合格への道標

偏差値では全く分からない中学入試(2)海城編

海城中学(第2回)の入試より・算数

次のように、2の倍数と3の倍数を除いた整数を小さい順に並べます。

1,5,7,11,13,……
このとき、次の[ア]~[ウ]に当てはまる数を求めなさい。

(1) 2011は[ア]番目です。
(2) 2011番目は[イ]です。
(3) はじめの数から順番にたしていくと、[ウ]をたしたときはじめて2011を超えます。

【解答・解説】

これはデイリーサポートだと(1)(2)がB~C位の素直な問題、(3)だけD~E位のやや複雑なものとなります。
これは入試の規則性の問題の中で最も狙われる「群数列」ですが、大切なことは「第何組目」「第何個目」をそれぞれ明確にすることです。

(1) 設問の段階で「2の倍数と3の倍数を・・・」と考え方を導いてくれています。(設問のこういうヒントを見逃さないように!)
2と3の最小公倍数は6なので、まずは2の倍数と3の倍数を「除く前」の整数を
|1, 2, 3, 4, 5, 6|7, 8, 9, 10, 11, 12|13, ‥‥‥
と6個ごとに組み分けします。(これはしっり書いておく必要があります)
そこから設問通りの条件で数字を残すと
|1,5|7, 11|13, ‥‥‥
となり、各組に数字が2個ずつとなります。
まず2011が第何組目に入っているのかを調べるために、2011を6で割ると
2011 ÷ 6 = 335 余り1
となり、2011は第335組目までは全部進んだ後、次の第336組目の1個目の数字と分かります。
ところで設問で設定した各組には実際は数字が2個ずつしか入っていません。335組目までは全部進み、次の336組目の1個目まで進んでいるので、
2個 × 335組 + 1個 = 671個

答えは671(番目)です。

(2) 今度は2011という数字ではなく「2011番目」(つまり2011個目)であることに注意です。
設問によって作られた各組に数字は2個ずつしか入っていません。よって、2011個目が第何組目まで進んでいるかを調べるために、2011個を2個で割ると
2011個 ÷ 2個 = 1005組 余り1個 となります。
1005組目までは最後まで進み、次の1006組目の1個目まで進んでいるということになります。
次に各組を元の6個ずつに戻します。
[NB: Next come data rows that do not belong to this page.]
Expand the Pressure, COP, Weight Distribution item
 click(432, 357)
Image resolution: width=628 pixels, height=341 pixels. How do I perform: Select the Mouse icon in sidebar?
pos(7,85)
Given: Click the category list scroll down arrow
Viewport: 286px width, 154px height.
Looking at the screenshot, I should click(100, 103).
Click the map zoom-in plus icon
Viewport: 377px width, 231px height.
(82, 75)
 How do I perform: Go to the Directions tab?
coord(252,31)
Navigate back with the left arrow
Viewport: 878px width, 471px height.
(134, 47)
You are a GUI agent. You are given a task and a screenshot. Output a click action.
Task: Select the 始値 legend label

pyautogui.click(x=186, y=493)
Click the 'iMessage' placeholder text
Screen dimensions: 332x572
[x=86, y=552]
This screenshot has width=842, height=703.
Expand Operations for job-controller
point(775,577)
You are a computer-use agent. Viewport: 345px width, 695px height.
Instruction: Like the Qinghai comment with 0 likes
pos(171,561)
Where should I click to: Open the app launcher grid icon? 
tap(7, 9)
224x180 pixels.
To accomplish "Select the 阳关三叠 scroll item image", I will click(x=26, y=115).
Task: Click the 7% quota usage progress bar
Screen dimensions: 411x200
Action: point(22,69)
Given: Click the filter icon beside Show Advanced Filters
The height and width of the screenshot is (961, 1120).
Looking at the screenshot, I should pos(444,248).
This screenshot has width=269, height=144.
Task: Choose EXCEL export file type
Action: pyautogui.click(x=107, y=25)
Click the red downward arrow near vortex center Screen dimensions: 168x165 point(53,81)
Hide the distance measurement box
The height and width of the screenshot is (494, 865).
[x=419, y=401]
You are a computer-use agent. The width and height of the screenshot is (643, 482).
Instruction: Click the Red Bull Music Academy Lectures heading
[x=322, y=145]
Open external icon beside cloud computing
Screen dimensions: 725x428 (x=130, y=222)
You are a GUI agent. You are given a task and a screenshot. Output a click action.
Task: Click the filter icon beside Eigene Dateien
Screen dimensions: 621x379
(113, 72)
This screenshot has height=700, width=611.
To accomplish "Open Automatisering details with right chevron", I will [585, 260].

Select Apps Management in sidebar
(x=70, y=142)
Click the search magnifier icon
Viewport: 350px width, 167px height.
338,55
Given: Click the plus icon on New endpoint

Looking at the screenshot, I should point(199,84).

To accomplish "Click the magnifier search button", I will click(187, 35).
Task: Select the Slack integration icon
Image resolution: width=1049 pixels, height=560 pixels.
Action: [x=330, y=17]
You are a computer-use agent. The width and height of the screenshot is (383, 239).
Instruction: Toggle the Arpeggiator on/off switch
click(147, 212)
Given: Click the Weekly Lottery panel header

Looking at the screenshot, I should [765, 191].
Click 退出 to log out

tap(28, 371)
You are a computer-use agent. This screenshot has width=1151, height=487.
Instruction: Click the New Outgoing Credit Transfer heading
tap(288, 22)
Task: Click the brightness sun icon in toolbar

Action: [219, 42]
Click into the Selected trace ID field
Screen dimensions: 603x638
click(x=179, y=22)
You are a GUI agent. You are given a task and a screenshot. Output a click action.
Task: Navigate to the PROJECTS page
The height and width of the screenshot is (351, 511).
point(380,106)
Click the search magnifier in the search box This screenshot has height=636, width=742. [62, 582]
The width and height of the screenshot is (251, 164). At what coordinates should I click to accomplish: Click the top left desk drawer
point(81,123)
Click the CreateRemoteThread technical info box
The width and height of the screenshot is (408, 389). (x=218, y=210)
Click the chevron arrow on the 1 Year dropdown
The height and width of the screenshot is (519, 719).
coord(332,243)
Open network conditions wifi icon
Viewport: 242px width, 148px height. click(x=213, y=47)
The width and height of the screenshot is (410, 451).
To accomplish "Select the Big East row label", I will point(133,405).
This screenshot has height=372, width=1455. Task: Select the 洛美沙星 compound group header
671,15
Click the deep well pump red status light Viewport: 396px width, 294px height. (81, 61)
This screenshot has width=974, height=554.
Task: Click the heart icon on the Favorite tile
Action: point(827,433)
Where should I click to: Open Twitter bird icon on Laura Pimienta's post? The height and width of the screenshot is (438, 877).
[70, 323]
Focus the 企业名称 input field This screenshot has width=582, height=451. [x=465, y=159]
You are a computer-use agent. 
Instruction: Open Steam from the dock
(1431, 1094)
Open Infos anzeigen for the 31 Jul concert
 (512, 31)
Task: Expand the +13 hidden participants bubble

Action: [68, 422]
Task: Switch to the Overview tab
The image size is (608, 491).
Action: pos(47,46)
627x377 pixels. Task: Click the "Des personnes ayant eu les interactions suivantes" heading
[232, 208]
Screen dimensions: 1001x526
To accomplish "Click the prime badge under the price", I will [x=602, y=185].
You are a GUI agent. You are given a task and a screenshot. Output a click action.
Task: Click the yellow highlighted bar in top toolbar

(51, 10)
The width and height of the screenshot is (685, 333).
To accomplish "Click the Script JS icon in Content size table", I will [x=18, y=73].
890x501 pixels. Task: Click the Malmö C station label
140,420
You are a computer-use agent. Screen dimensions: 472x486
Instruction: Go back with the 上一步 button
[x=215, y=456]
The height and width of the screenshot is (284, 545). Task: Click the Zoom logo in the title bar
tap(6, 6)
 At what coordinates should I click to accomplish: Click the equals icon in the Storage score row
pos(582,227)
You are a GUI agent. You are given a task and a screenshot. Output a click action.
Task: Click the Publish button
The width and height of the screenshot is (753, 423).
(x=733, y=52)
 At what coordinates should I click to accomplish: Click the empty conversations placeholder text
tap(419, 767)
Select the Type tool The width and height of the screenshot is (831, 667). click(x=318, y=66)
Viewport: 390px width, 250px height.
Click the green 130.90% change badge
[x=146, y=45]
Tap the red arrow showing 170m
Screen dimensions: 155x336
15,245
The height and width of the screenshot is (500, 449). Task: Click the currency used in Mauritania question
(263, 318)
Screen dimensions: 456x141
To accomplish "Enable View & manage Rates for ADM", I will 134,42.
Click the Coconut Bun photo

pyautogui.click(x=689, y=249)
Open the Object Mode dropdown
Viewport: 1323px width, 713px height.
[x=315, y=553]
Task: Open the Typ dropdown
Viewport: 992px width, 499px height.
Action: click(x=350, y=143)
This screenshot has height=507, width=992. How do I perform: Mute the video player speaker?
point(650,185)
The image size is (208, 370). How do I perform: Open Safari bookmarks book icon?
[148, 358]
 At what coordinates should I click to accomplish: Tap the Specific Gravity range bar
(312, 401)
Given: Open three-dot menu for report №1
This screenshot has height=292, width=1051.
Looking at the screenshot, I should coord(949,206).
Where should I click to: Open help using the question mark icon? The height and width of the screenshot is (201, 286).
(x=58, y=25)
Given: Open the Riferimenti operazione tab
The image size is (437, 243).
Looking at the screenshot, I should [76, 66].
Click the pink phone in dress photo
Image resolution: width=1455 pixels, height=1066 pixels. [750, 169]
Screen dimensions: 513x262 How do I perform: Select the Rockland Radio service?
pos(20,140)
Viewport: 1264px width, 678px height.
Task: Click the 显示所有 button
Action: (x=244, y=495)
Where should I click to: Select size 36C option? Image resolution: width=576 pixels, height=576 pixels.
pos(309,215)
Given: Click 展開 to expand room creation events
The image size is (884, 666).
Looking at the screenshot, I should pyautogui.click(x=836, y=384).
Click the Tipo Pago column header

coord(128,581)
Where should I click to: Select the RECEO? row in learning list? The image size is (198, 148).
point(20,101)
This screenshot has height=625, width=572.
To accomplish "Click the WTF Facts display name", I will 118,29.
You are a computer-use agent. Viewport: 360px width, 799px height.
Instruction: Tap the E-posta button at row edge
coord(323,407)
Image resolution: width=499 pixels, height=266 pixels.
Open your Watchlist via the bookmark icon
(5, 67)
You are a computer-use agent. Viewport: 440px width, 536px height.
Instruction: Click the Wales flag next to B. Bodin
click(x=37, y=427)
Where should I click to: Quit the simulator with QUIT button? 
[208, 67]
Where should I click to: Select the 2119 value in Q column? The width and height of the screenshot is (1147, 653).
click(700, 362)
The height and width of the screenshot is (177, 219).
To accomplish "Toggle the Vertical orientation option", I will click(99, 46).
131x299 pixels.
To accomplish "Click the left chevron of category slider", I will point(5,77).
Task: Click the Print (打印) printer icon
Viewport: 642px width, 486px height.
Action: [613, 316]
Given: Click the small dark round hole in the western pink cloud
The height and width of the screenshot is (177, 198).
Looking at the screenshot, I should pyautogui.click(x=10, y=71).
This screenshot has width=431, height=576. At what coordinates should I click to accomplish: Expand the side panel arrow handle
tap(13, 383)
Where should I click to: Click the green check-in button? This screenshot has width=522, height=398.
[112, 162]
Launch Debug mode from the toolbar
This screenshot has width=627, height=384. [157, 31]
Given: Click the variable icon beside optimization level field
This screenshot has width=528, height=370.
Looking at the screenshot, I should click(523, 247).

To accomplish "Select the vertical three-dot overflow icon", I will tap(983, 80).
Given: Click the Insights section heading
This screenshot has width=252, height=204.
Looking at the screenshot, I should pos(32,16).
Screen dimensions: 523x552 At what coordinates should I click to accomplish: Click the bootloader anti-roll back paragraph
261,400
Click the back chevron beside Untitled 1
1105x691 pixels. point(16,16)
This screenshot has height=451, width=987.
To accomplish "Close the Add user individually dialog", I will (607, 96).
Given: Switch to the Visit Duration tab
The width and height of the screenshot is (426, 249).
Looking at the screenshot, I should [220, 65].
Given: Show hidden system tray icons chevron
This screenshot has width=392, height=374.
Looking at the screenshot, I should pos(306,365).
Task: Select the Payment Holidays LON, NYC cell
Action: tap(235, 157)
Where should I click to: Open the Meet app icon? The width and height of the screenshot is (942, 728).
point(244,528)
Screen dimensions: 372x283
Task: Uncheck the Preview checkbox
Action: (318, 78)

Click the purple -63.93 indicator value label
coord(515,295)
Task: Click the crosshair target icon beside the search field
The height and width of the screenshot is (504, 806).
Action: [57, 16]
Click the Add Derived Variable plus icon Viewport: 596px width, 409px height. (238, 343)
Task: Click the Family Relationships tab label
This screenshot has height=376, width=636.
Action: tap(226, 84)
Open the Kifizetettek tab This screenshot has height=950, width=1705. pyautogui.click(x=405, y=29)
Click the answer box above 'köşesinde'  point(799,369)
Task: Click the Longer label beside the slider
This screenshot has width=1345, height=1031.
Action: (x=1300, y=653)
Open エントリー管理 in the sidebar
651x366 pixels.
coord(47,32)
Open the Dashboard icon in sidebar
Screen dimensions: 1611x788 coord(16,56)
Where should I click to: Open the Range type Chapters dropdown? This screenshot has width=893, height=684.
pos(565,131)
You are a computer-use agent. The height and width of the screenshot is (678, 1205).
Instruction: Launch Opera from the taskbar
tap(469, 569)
聞かれているのは2011番目の整数の正体だからです。
1005組目までは最後まで進んでいるので、その1005組目の最後の数字は
6 × 1005組分 = 6030 となります。更に次の組(第1006組)の1個目まで進んでいるので
6030 + 1 = 6031
となります。(各組の1番目は、元の6個ずつの整数にとっても1番目です)

答えは6031です。

(3) 群数列は、組ごとの和が等差数列になる性質があります。
第1組目の数字の和は
1 + 5 = 6
第2組目の数字の和は
7 + 11 = 18



各組2個ずつある数字がそれぞれ6ずつ増えるので、組ごとの和は12ずつ増えます。つまり、差が12の等差数列です。
この等差数列となった組ごとの和
6 + 18 + 30 + 48‥‥‥
の計算が2011を超えるときを考えることになります。
等差数列の和は
(最初の数+最後の数)× 並んだ個数 ÷ 2 です。
この段階では、まだ「最後の数」も「並んだ個数」も分からないですが、「並んだ個数」が決まれば「最後の数」も決まることに注目です。
そこで、「並んだ個数」を□とし、その□を使って□番目の数字(つまり「最後の数」)を表すことを考えてみます。
差が12の等差数列なので、「× 12」を使って表せるはずです。
すると、
□ × 12 - 6 = □ 番目の数字 と表せることが分かります。

これを、先に上げた等差数列の和の式に当てはめると
{6 + ( □ × 12 - 6)}× □ ÷ 2 ≒ 2011(≒は約という意味)となり、まとめると

□ × □ × 6 ≒ 2011 となります。よって、
□ × □ ≒ 335.166… となります。
18 × 18 = 324 なので、まず □ に18を当てはめると
18 × 18 × 6 = 1944 となります。
つまり、第18組目までの和が1944ということですが、次の19組目の1個目の数字が何かを出す必要があります。
第18組目の最後の数字は、元々各組6個ずつ数字があることから
6 × 18 = 108 となります。
ということは、次の第19組目の1個目の数字は
108 + 1 = 109 です。
これを先ほどの1944にたすと、
1944 + 109 = 2053 となり、ここで2011を超えたことになります。

よって、答えは109です。

【考察】

(3)だけはそれなりに複雑な手順を踏まないと答えまで行きつくことはできませんが、これは塾の中位クラス以上であれば何度か演習させられる類の、ある意味『見慣れた発展問題』です。解説となるとかなりの文字数を要するものの、この類の規則性の仕組みが理解できていて訓練もされていれば、数分以内に解答できるでしょう。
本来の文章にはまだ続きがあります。